The Mets extended their qualifying offer, but nobody expected Murphy to take it. GM Sandy Alderson seemed very comfortable with letting Murph walk. So he did.
Enter Neil Walker.
Born and raised in the beautiful suburbs of Pittsburgh, Neil Walker has always been a fan favorite. Nicknamed, “The Pittsburgh Kid,” Walker climbed his way through the Pirates’ farm system and earned himself a September call-up in 2009.
A career .272 hitter, Walker brings toughness, awareness and a high very high baseball IQ to the big apple.
As a college student in the Pittsburgh area, I’ve seen firsthand what Walker brings to the table.
He isn’t overly flashy with the glove, but he will make all of the plays he is suppose to make. His range isn’t the best because of his big body frame, but he is a sound defender who is very good at turning the double play. Defensively, he is an upgrade from Daniel Murphy.

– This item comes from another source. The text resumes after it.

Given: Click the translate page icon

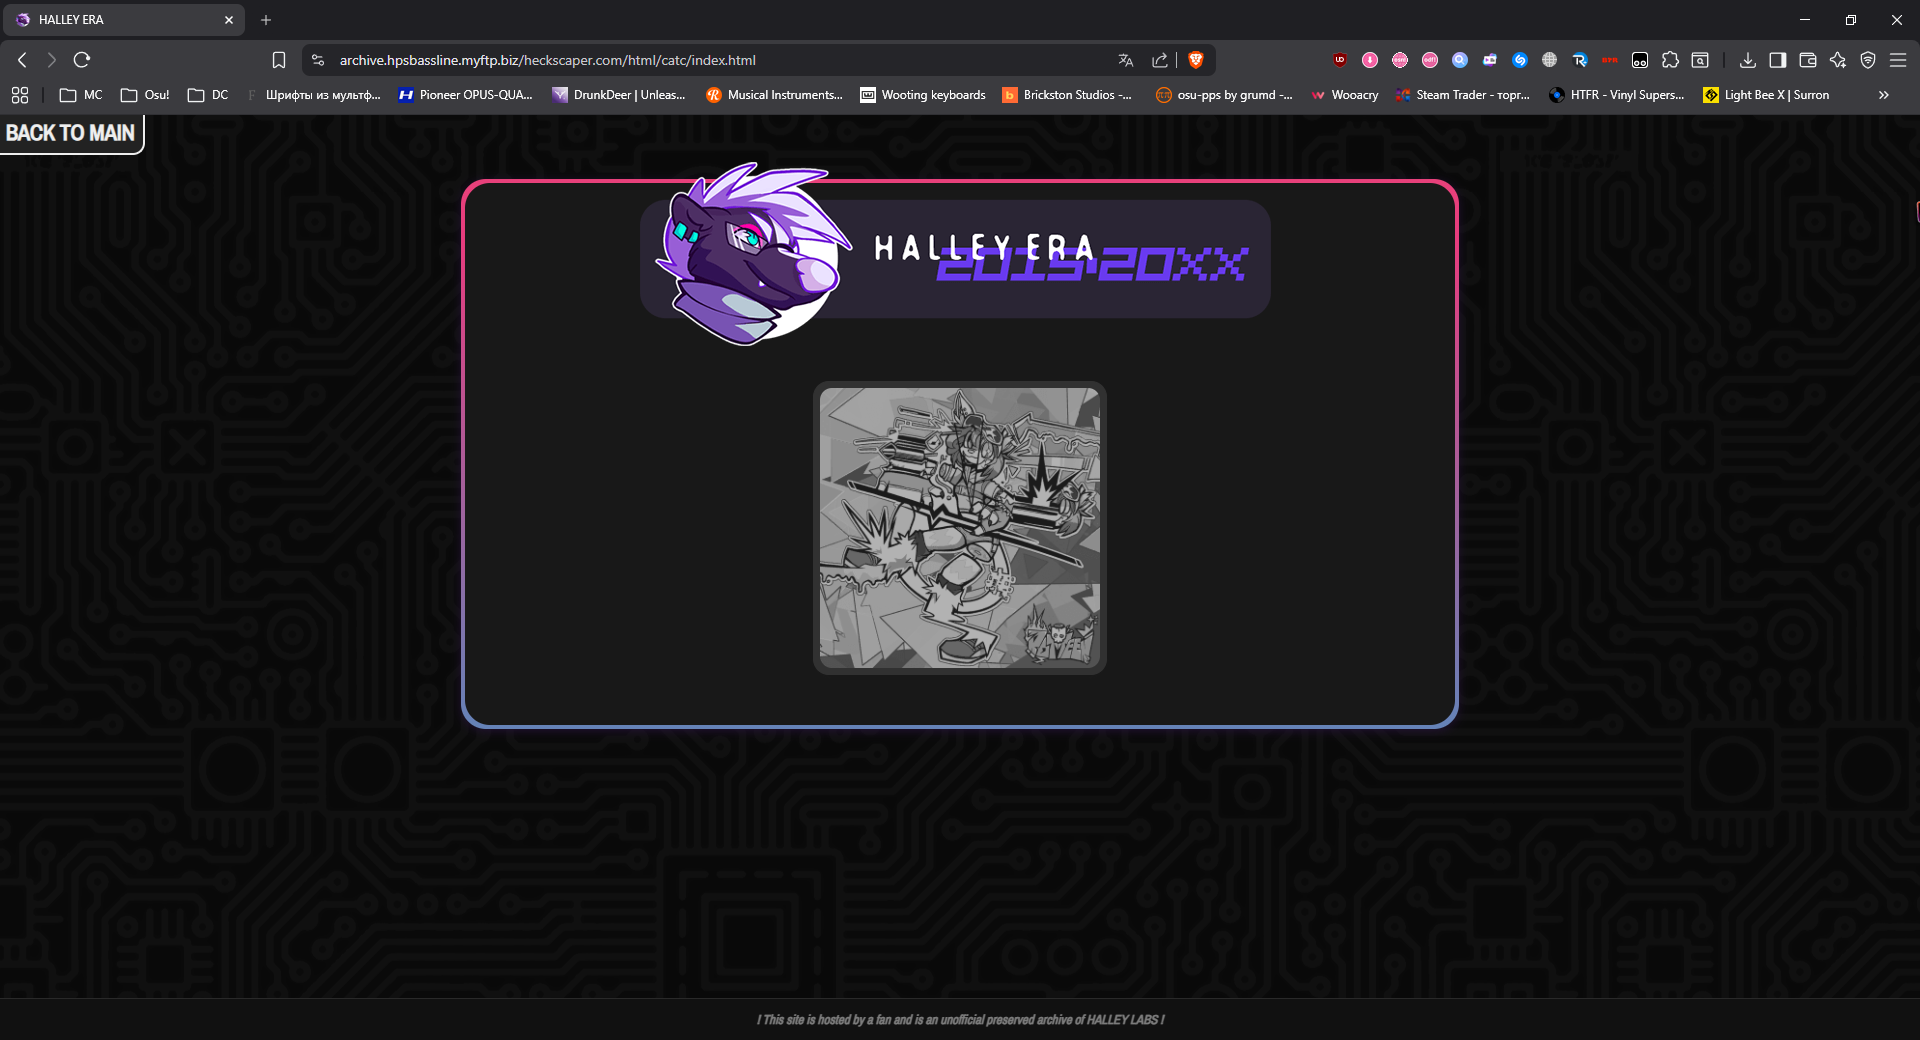Looking at the screenshot, I should pyautogui.click(x=1126, y=60).
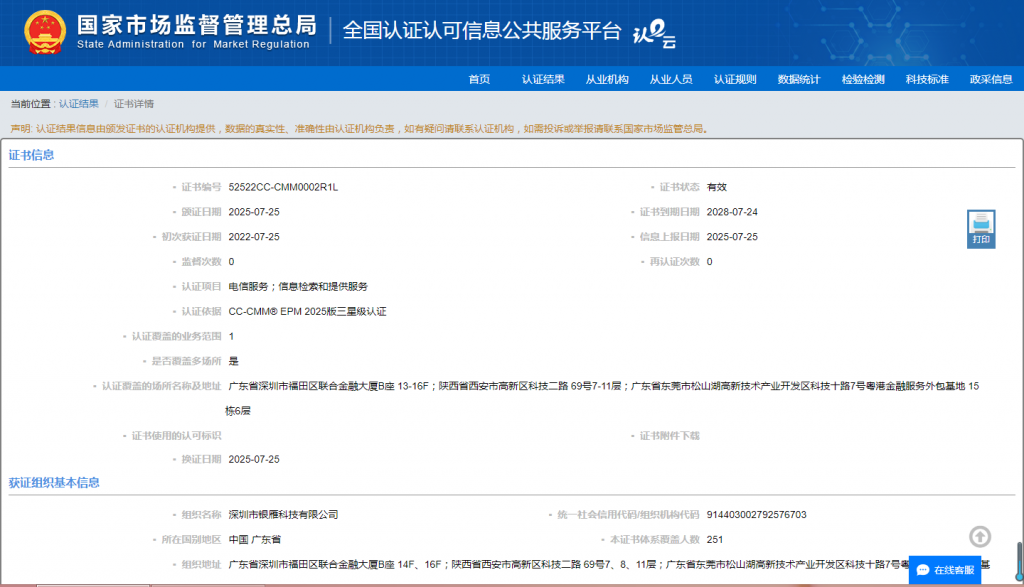1024x587 pixels.
Task: Open the 认证结果 navigation menu
Action: click(543, 80)
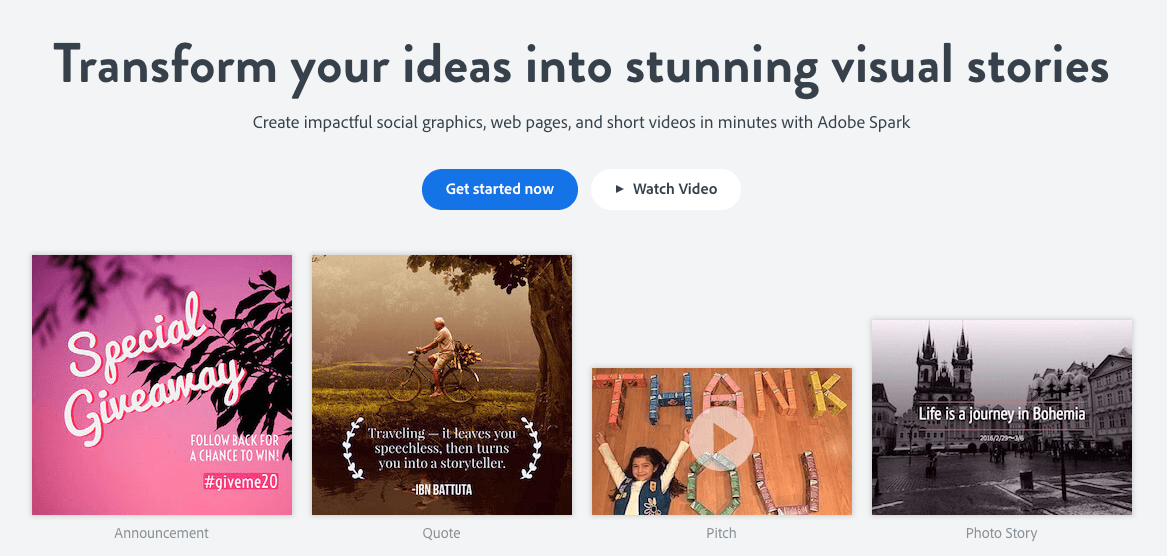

Walker, drafted as a catcher and later converted to a middle infielder won the Silver Slugger at second base in 2014 after clobbering 23 homers. The guy is an above-average athlete. Out of high school, Walker received a scholarship offer from Georgia Tech to play football. He was a three-sport athlete who excelled at pretty much everything.
The one knock on Walker has been his ineffectiveness in the postseason.
He compiled two hits and one RBI in the first ever, “win or go home” wild card game in 2013. Since then, the Pirates have played in a five-game series vs. the Cardinals, and two more wild card games. He is hitless in those seven games.
However, I think it is unfair to call him a “poor postseason player” because it is hard to get into any kind of groove in one game. The Pirates have also faced some pretty good pitchers in those wild card games. Their offense as a whole struggled to get going, so it wasn’t like Walker was the only one not producing at the plate.
Walker vs. Murphy:
Murph’s hot streak in the playoffs was insane. So insane that it may never happen again. He isn’t really a home-run hitter, compared to Walker, who is one of the better power-hitting second basemen in baseball.
The point is, while all Mets fans will forever be grateful to Daniel Murphy, Neil Walker is a more reliable player.
When you talk about a complete baseball player, with good offense and defense, Neil Walker fits that mold. So Mets fans…meet your new second baseman!
When Walker was a kid playing little league, he was primarily a left-handed hitter.
Opposing parents and coaches feared for their kids’ safety due to Walker’s power and ability to handle the bat.
At one point, it became a serious safety issue; so they made him switch; They made him bat right-handed, because he ‘hit the ball too hard from the left side’.
Baseball runs in his family and from such a young age, he always showed he had a knack for the game.